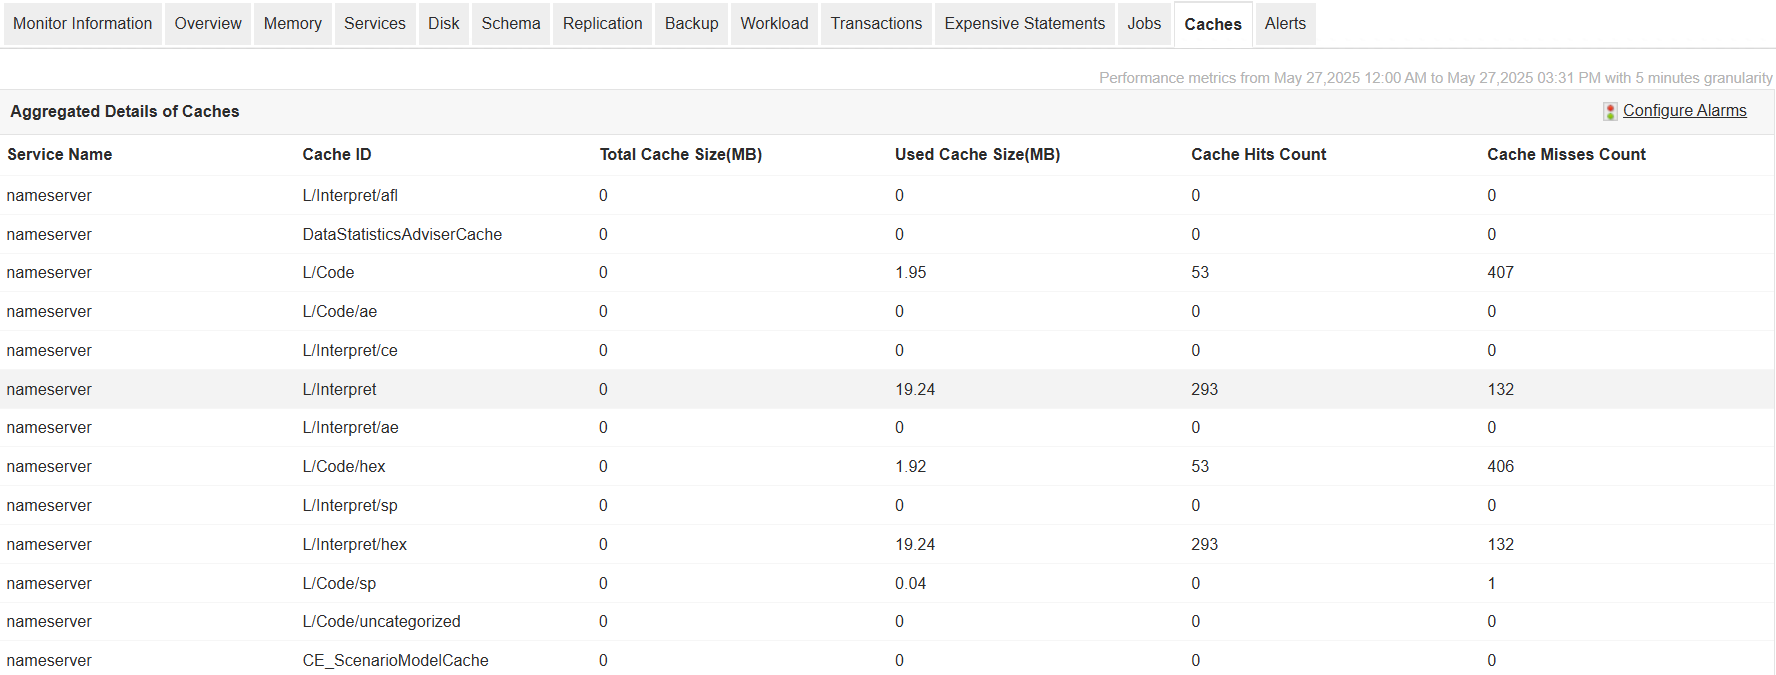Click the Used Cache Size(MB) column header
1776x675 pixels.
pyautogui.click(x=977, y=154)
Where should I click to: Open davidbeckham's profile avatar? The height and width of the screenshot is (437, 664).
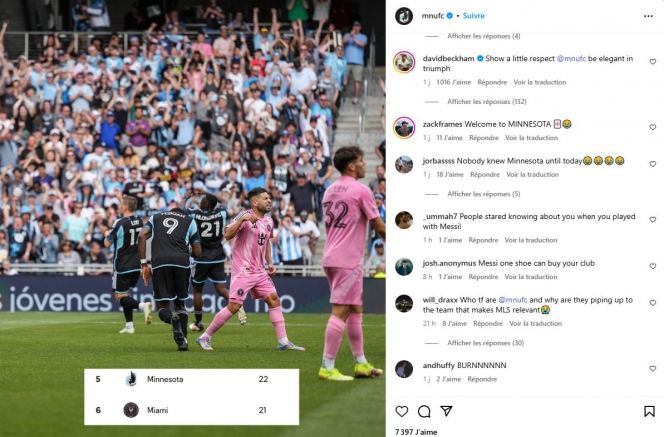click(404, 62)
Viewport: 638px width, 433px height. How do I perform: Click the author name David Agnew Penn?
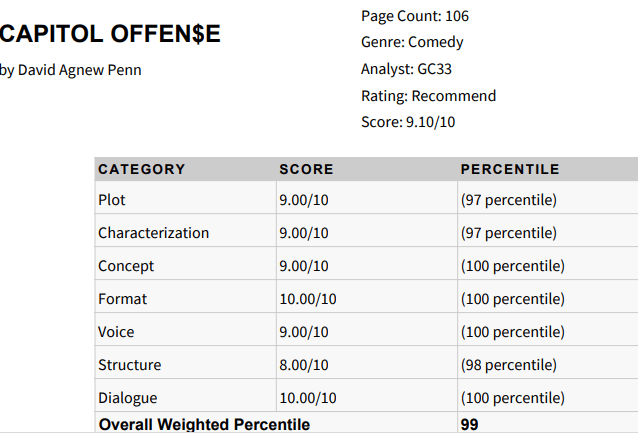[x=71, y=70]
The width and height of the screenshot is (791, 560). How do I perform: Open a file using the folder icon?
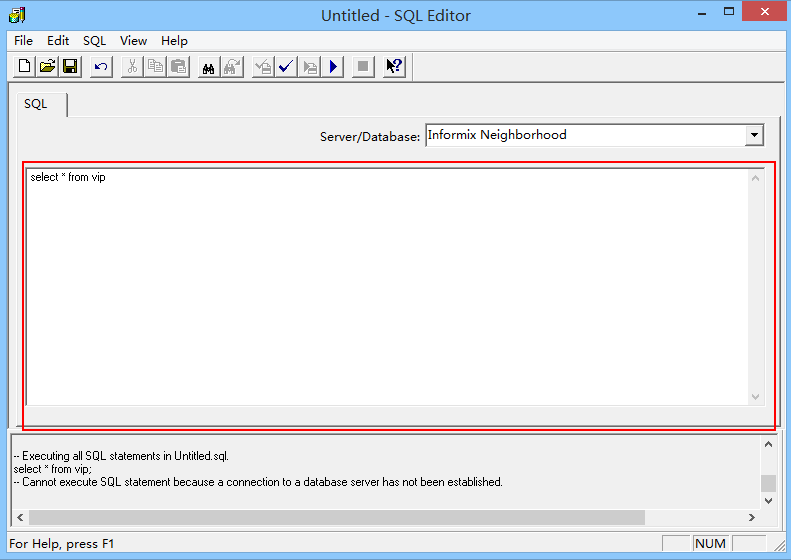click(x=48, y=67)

_ _ _ _

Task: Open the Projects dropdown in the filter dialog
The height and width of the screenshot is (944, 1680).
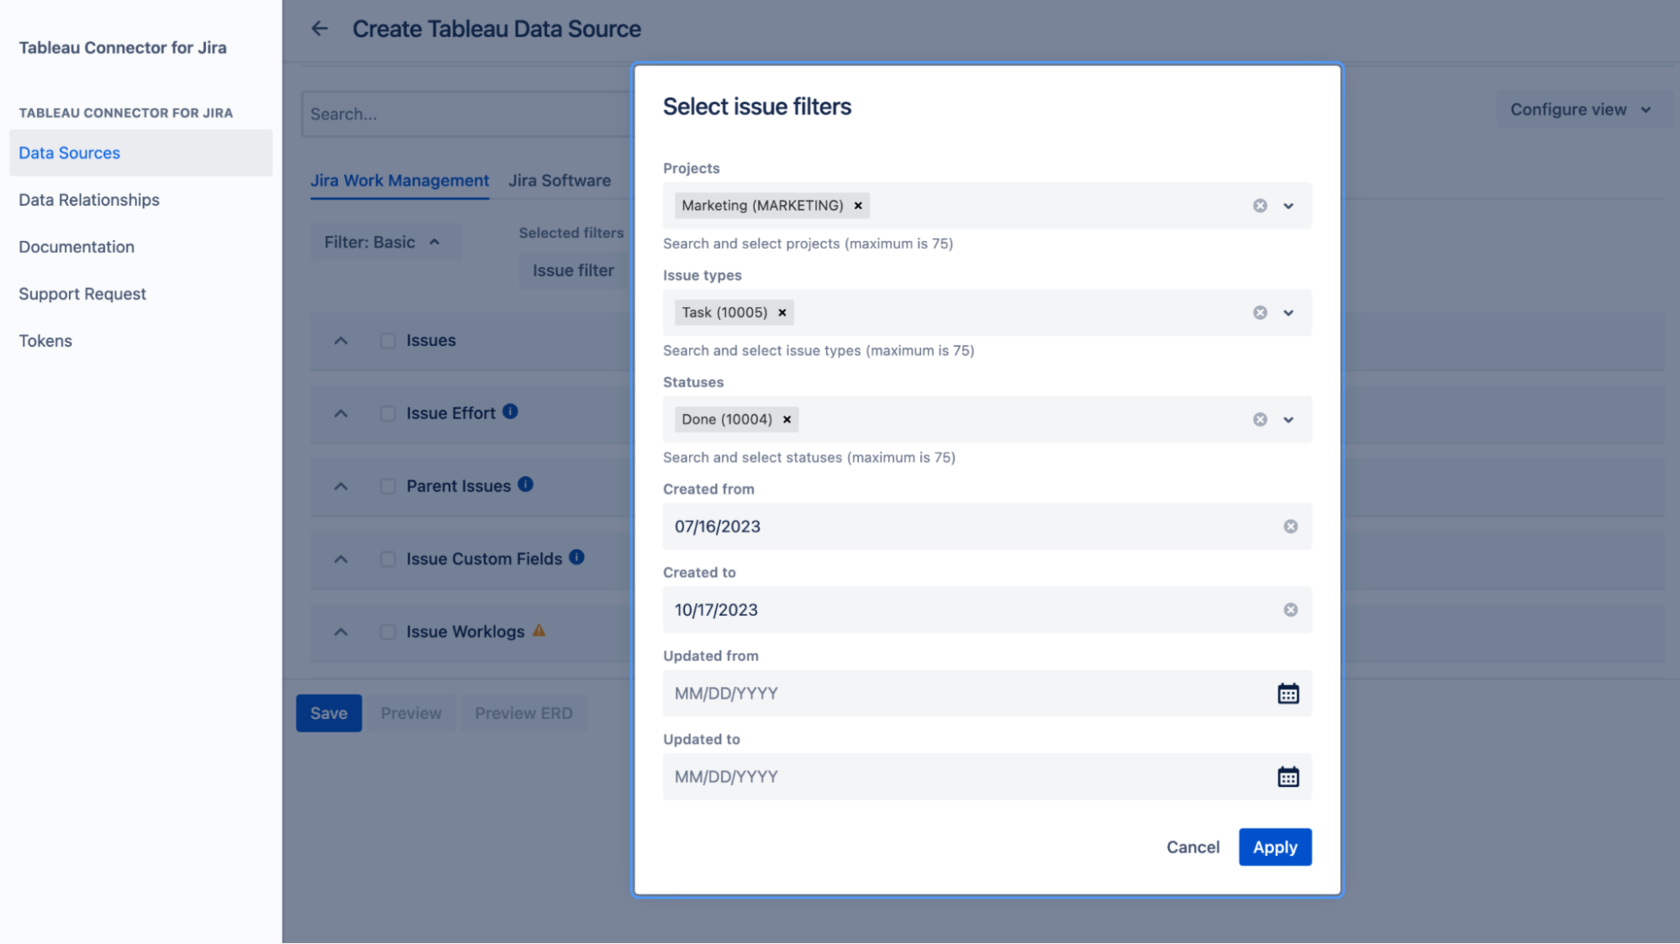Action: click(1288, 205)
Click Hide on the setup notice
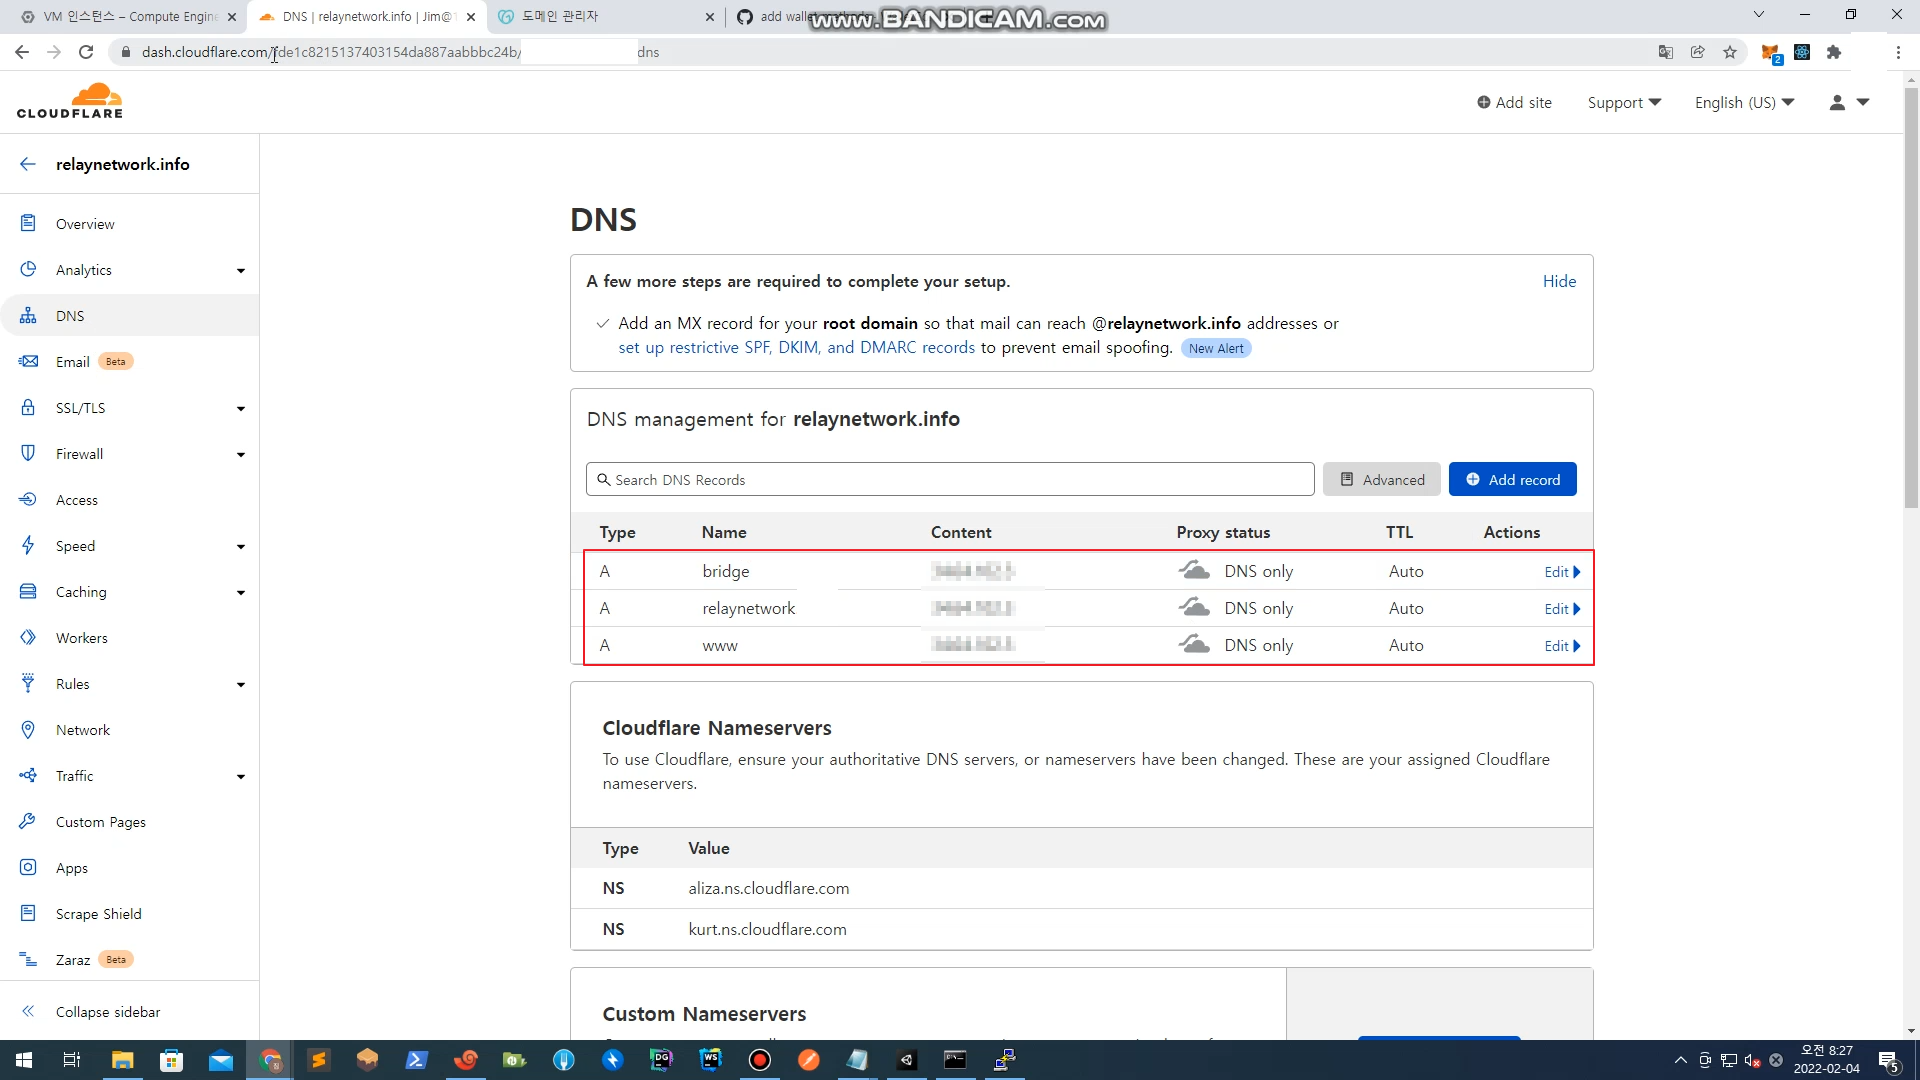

_ _ _ _

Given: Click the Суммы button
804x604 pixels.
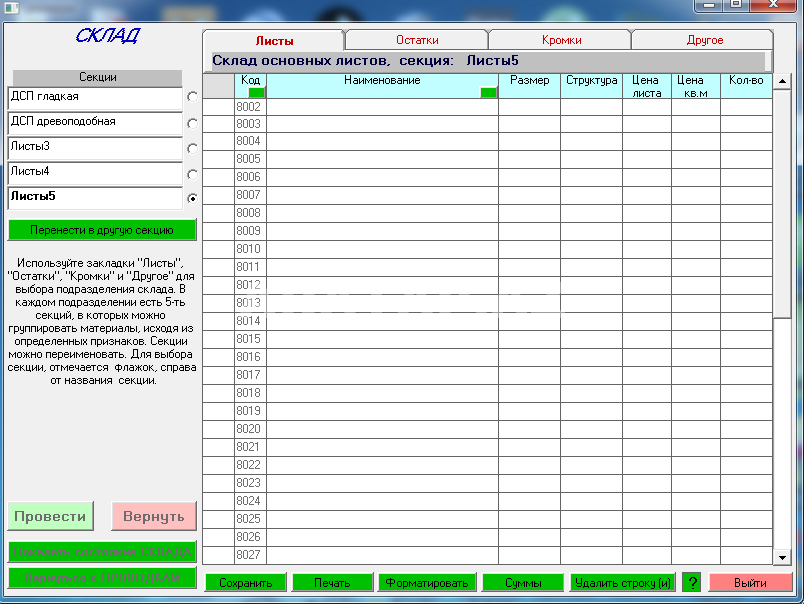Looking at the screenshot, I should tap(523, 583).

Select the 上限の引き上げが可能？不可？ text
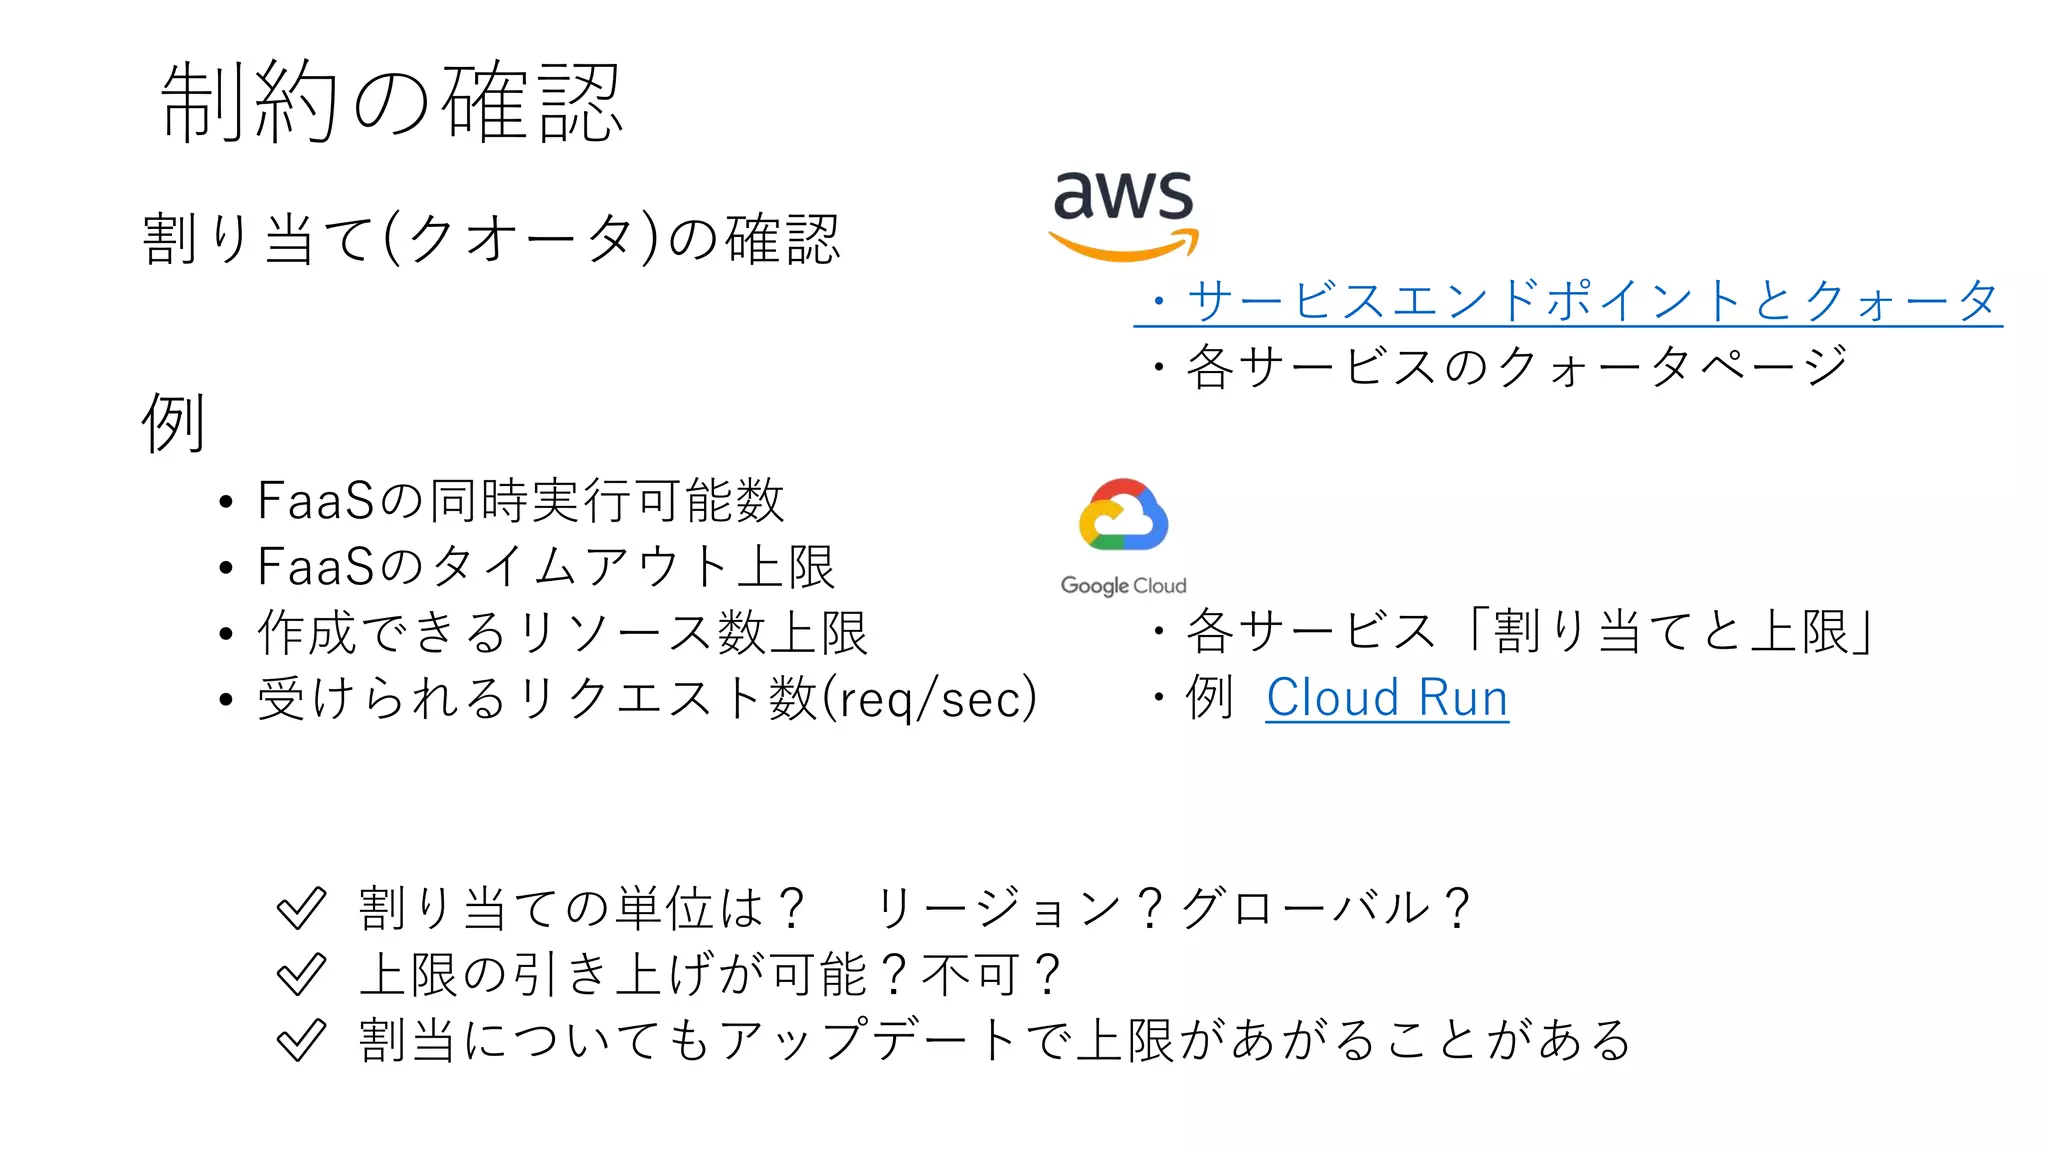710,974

_ _ _ _

▸ Written request
Copy the lines word for word, starting at the line with "Task: Open the" and ending with the line with "Click Hide on the setup notice", both included. Leave out the pictures.

▸ Answer below
Task: Open the Projects dropdown in the filter dialog
The height and width of the screenshot is (944, 1680).
Action: click(1288, 205)
Click Hide on the setup notice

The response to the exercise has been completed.